• **Excerpted passage**
***

Studio album by Bolt Thrower
- Released: 19 November 2001
- Recorded: July–September 2001
- Studio: Sable Rose (Coventry)
- Genre: Death metal
- Length: 45:37
- Label: Metal Blade
- Producer: Andy Faulkner

Bolt Thrower chronology
| Who Dares Wins (1998) | Honour – Valour – Pride (2001) | Those Once Loyal (2005) |

= Honour – Valour – Pride =

Honour – Valour – Pride is the seventh album by the British death metal band Bolt Thrower. It was released in Europe on 19 November 2001, and in the United States on 15 January 2002. It was recorded and mixed at Sable Rose Studios in Coventry, June to September 2001. It was produced by the band and Andy Faulkner, and was released on Metal Blade Records in 2001. Honour – Valour – Pride is the only full length Bolt Thrower album not featuring Karl Willetts, and subsequently also their only album featuring Dave Ingram. It is the first with Martin Kearns on drums.

***

• **Provided data**
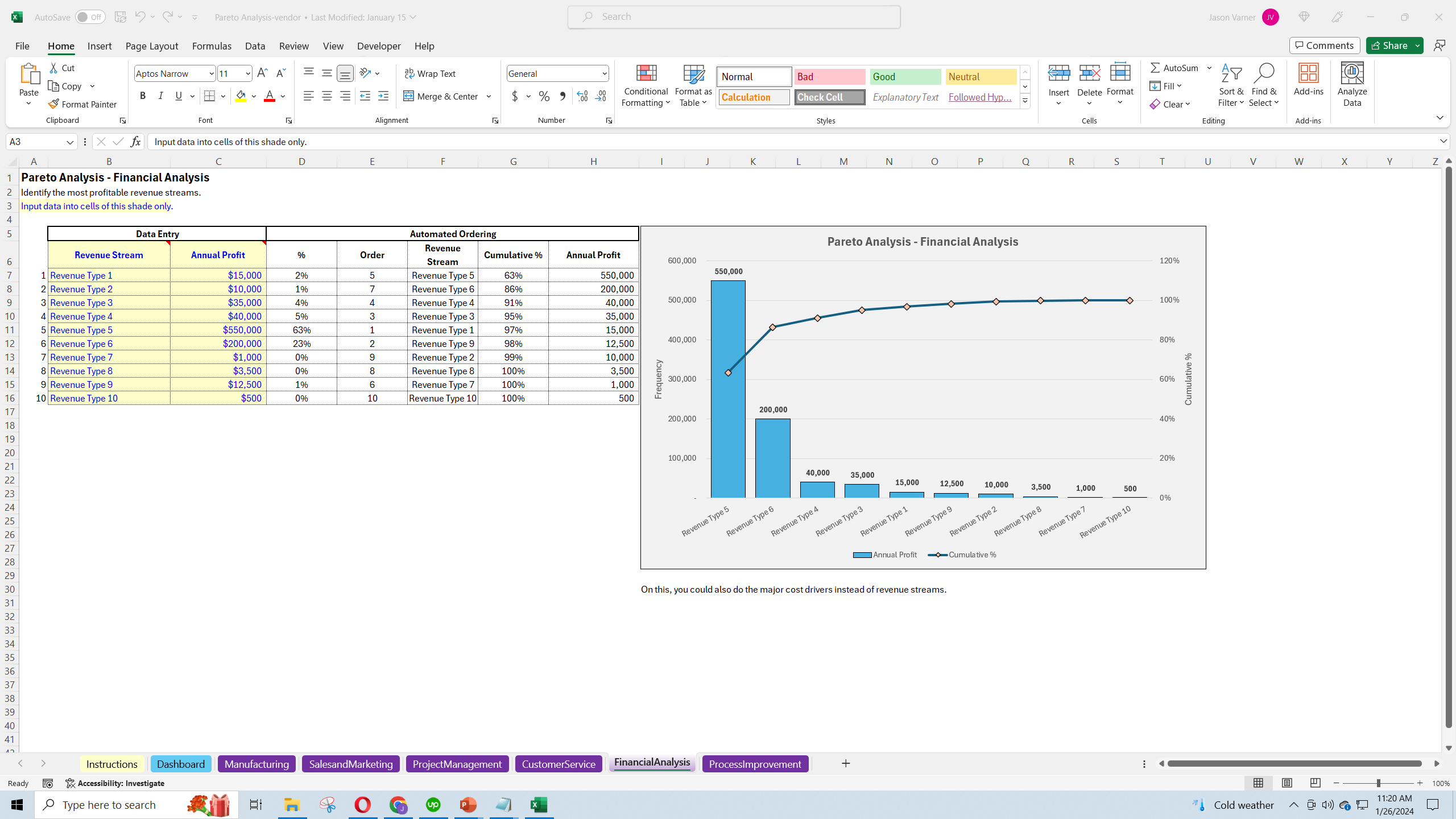Expand the Name Box dropdown arrow

pos(70,142)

***

• **What you will do**
**1.** Answer these questions from the Bolt Thrower album page, one per line:
(a) Which label released the album?
(b) On what date did it come out in the United States?
(c) Which drummer makes his first appearance on this album?
**2.** Repeat everything in the Bolt Thrower album page from "Honour – Valour – Pride is the seventh" down to "Kearns on drums.", without changing a word.

• **Full solutions**
**1.**
(a) Metal Blade
(b) 15 January 2002
(c) Martin Kearns

**2.**
Honour – Valour – Pride is the seventh album by the British death metal band Bolt Thrower. It was released in Europe on 19 November 2001, and in the United States on 15 January 2002. It was recorded and mixed at Sable Rose Studios in Coventry, June to September 2001. It was produced by the band and Andy Faulkner, and was released on Metal Blade Records in 2001. Honour – Valour – Pride is the only full length Bolt Thrower album not featuring Karl Willetts, and subsequently also their only album featuring Dave Ingram. It is the first with Martin Kearns on drums.